(DATA FOR THIS EXERCISE begins)
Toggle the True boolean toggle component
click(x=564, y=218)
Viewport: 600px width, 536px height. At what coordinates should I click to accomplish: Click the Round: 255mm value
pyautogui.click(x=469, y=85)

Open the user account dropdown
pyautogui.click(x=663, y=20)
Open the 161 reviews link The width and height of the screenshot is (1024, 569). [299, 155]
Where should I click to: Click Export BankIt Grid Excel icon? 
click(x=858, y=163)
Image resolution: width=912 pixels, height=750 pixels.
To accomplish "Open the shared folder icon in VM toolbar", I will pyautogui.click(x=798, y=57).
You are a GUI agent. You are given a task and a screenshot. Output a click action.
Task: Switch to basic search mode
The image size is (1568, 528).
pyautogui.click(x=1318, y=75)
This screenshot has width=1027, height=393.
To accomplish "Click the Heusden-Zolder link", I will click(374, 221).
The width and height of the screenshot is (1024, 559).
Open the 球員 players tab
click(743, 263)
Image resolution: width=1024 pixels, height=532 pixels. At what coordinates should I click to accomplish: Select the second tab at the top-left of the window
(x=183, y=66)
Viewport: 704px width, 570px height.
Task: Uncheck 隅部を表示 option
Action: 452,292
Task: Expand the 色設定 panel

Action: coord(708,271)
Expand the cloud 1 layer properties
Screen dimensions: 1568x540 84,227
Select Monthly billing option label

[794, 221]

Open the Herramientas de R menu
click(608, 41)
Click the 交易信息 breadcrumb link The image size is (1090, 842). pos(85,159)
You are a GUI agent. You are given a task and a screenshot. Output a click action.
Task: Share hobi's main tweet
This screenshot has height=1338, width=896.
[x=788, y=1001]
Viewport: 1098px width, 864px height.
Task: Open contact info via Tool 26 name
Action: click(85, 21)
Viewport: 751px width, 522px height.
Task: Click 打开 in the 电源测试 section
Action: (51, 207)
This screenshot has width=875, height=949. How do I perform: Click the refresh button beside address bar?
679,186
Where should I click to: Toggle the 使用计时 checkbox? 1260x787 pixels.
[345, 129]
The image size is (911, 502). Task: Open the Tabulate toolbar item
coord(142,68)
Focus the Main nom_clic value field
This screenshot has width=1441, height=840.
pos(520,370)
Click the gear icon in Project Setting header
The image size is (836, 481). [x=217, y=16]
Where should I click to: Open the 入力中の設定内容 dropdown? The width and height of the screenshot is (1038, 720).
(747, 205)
(DATA FOR THIS EXERCISE ends)
→ TASK REQUIREMENTS:
Extract from the data every line where "link" shows up.

→ ANSWER TO THE PROBLEM:
Open the 161 reviews link The width and height of the screenshot is (1024, 569). [299, 155]
To accomplish "Click the Heusden-Zolder link", I will click(374, 221).
Click the 交易信息 breadcrumb link The image size is (1090, 842). pos(85,159)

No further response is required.